*Exercise:*
When you copy the material below, keep every line exact and leave each picture out.

*Data for processing:*
§ §
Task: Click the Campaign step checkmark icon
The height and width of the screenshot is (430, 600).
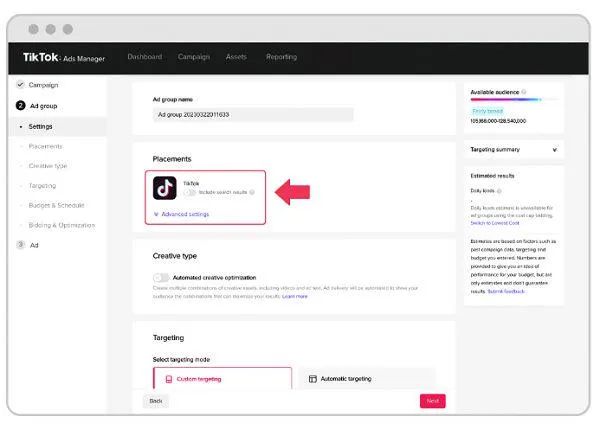Action: [x=21, y=85]
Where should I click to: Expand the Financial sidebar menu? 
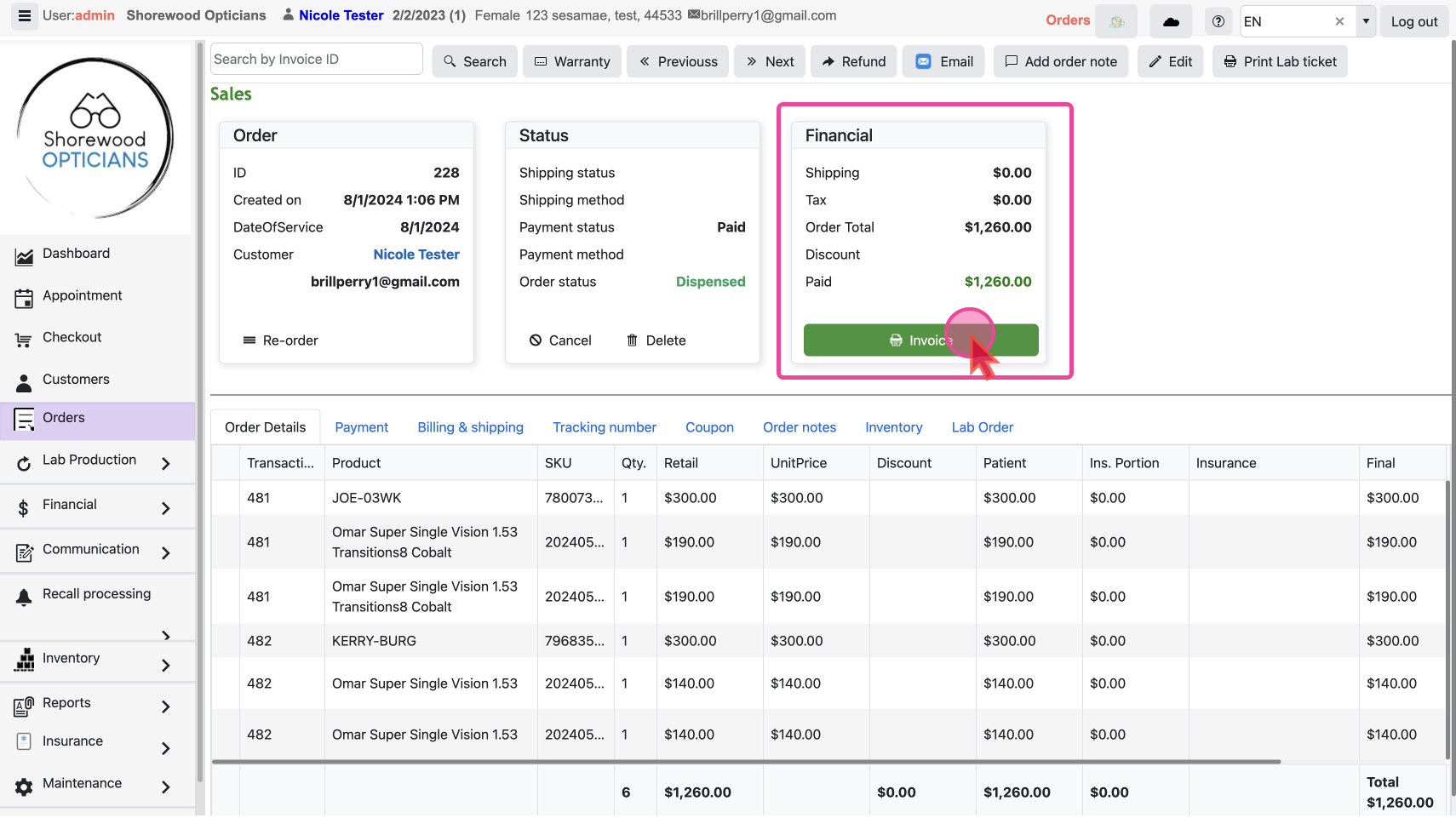pos(166,508)
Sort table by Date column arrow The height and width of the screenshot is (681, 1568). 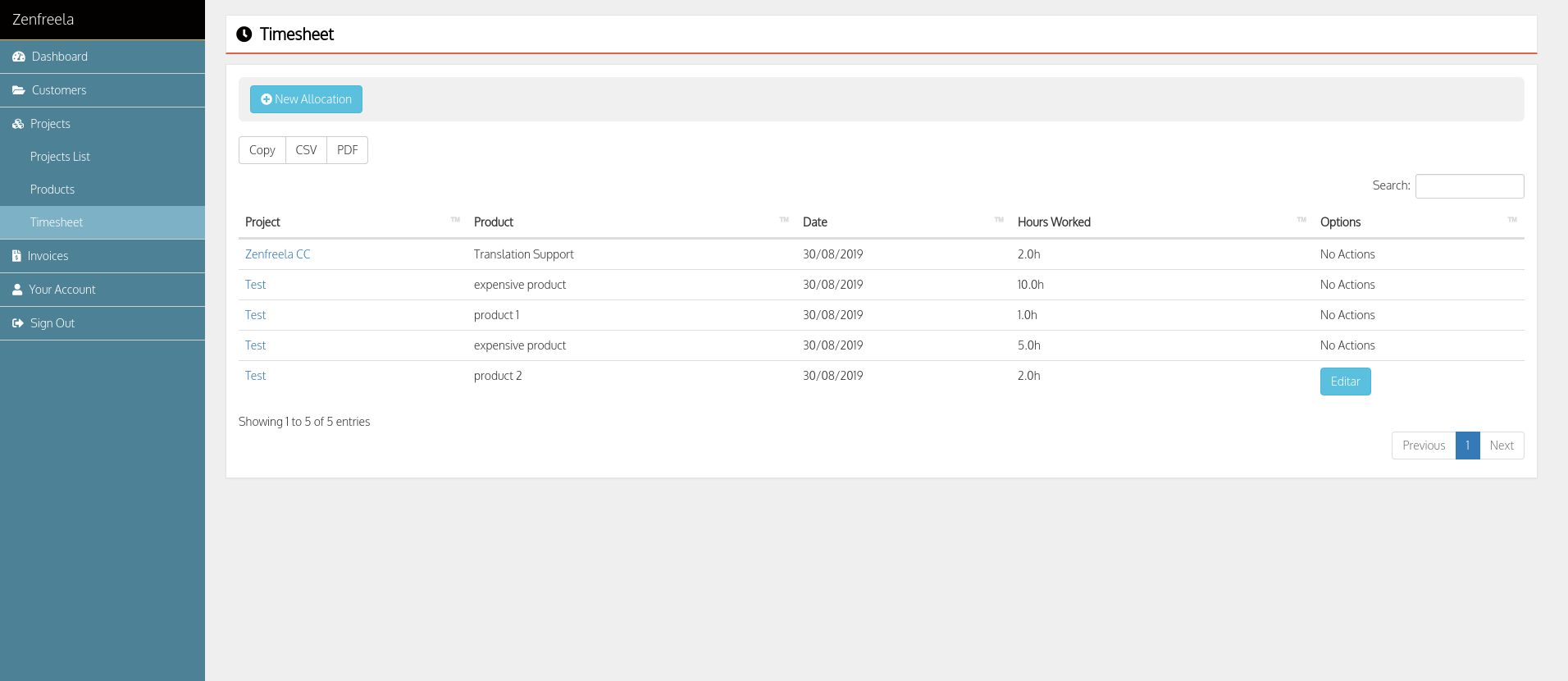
§ §
*Solution for this problem:*
Task: Click the Campaign step checkmark icon
The height and width of the screenshot is (430, 600).
Action: [x=21, y=85]
Where should I click to: Expand the Financial sidebar menu? 
pos(166,508)
Sort table by Date column arrow The height and width of the screenshot is (681, 1568). 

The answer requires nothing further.